Besides these applications, the T helper cell system is a good model for a more basic study of switches in gene expression during differentiation for a number of reasons, both conceptual and practical. At the conceptual level, this system consists of a precursor (naïve Th) with different possible differentiation outcomes. Certain combinations of differentiated cells are known to be able to interconvert, providing a model of cellular plasticity. Therefore, there are several different switches between cell types that can be studied using this system. The cell types are uniquely identified through their expression of different cytokines, so these molecules provide a direct, quantitative readout of the phenotypic state of a cell. We profiled six different in vivo and in vitro cell states using RNA-sequencing to show the cytokine, cell surface receptor and transcriptional regulatory signatures of these states. We provide this data online at Th-express.org.
The switches between these cell types are likely to have statistical properties that involve extensive stochasticity, meaning that there are probabilities associated with differentiating, interconverting etc depending on the particular cellular context. We describe this in a review (Hebenstreit et al, Curr Op Cell Biol, 2012), and have shown that activated cells proliferate twice as fast if they are cytokine-secreting (Proserpio et al., submitted).
During the past five years, we have followed several lines of investigation. First, we developed that technical skills to carry out high-throughput single cell transcriptomics in order to be able to profile cells genome-wide at the resolution of an individual cell. This is particularly valuable when cell samples are as heterogeneous as T helper cells, because it allows one to capture the identity of one cell at a time. We were the first group in Europe to publish this using a microfluidics robot (Fluidigm C1), and showed how to distinguish technical from biological variation using synthetic standards for calibration (Brennecke et al., Nature Methods, 2013).
Secondly, we developed many statistical and computational ways of analyzing this type of data, which we have made publicly available in the github online repository.

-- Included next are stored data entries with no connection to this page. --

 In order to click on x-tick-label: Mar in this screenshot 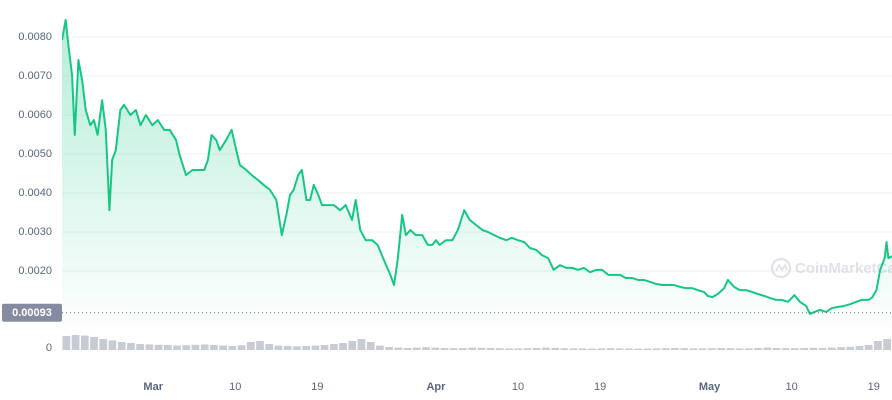, I will do `click(153, 387)`.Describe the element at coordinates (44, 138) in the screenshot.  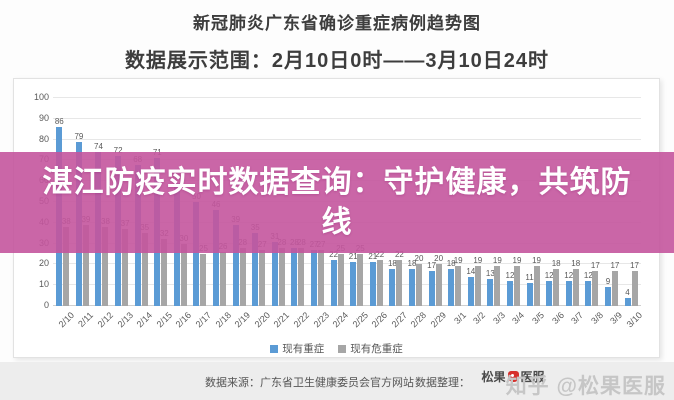
I see `y-tick-label: 80` at that location. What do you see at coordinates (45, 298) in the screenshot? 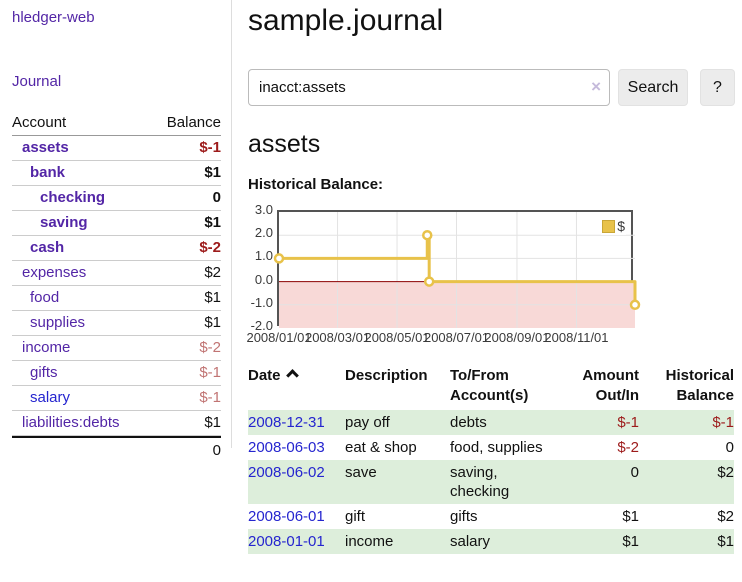
I see `account-link-food: food` at bounding box center [45, 298].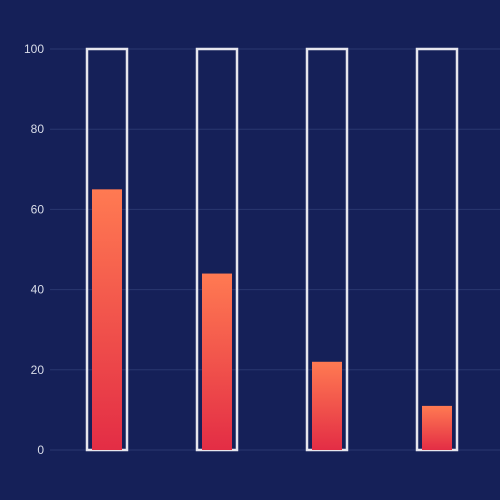  What do you see at coordinates (40, 450) in the screenshot?
I see `y-tick-label: 0` at bounding box center [40, 450].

These computational methods include a way of accounting for technical noise (Buettner et al., Nature Biotech, 2015) and a way of assigning the cell cycle stage of each cell (Scialdone et al. Methods, 2015). Importantly, we have made a software pipeline to identify which T cells belong to the same clone or “family” of cells by reconstructing the T cell receptor sequences from single cell RNA-sequencing data. This allows us to trace the lineages of T cells as they develop and expand during an immune response. We call this pipeline TraCeR (Stubbingbton et al., BioRxiv, 2015; Stubbington et al., Nature Methods, 2016, in press).
Finally, we have used our innovative approaches to gain fundamental new biological insights. The TraCeR software pipeline allowed us to show for the first time in a living organism that T cells from the same clonotype exist in distinct cell states (Stubbingbton et al., BioRxiv, 2015; Stubbington et al., Nature Methods, 2016, in press). Earlier, we showed that T cells not only use cytokines to signal, but may have a previously unappreciated signaling system based on steroids (Mahata et al., Cell Reports, 2014).